> _EXERCISE DIRECTIONS_
Please return each line of the material below that contains the string "click".

^^^^^^^^^^^^^^^^

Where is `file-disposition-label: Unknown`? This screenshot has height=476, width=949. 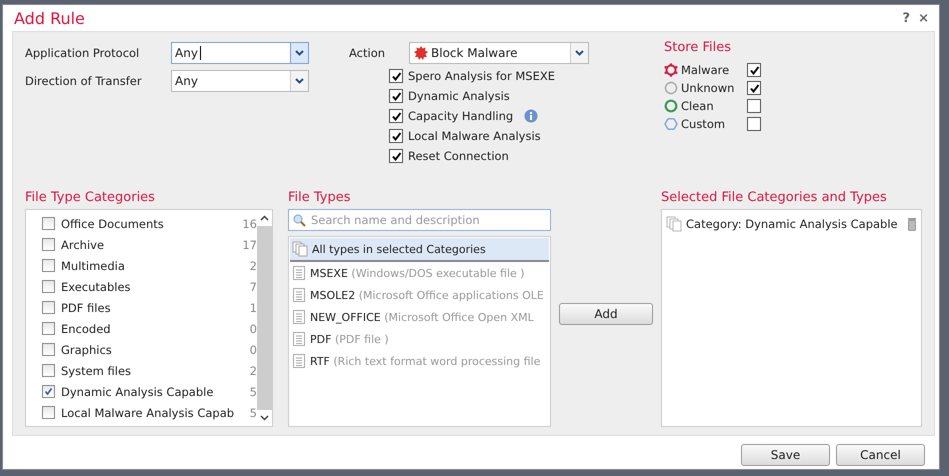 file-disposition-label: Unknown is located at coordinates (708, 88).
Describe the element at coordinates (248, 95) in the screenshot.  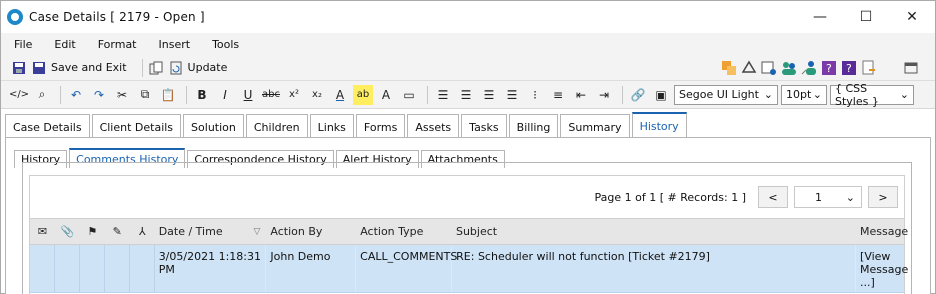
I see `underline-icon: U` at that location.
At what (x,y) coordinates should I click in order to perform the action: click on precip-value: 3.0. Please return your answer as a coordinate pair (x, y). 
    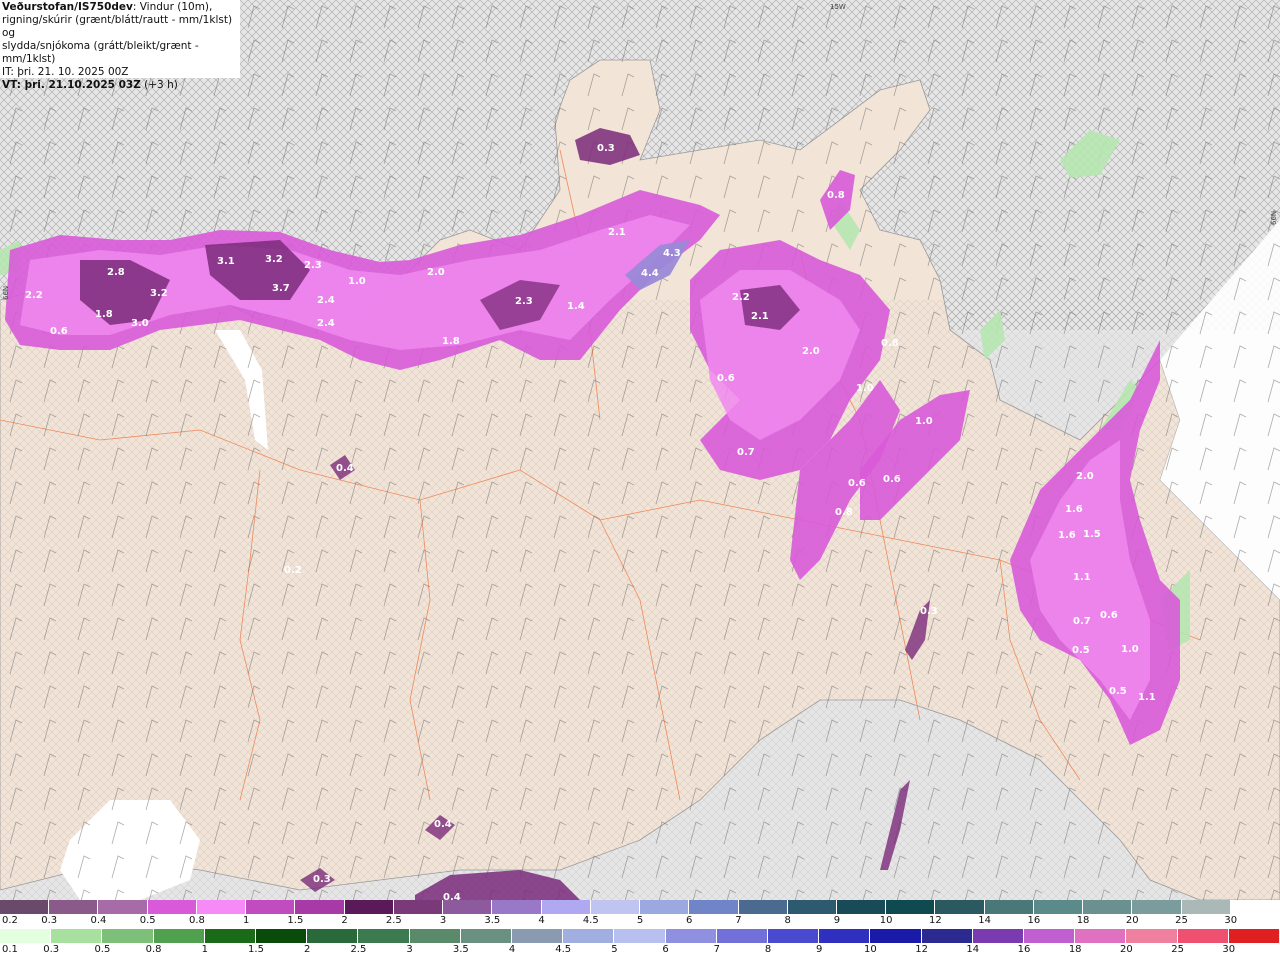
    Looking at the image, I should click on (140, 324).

^^^^^^^^^^^^^^^^

> _EXERCISE OUTPUT_
At what (x,y) coordinates should I click in order to perform the action: click on precip-value: 3.0. Please return your answer as a coordinate pair (x, y). 
    Looking at the image, I should click on (140, 324).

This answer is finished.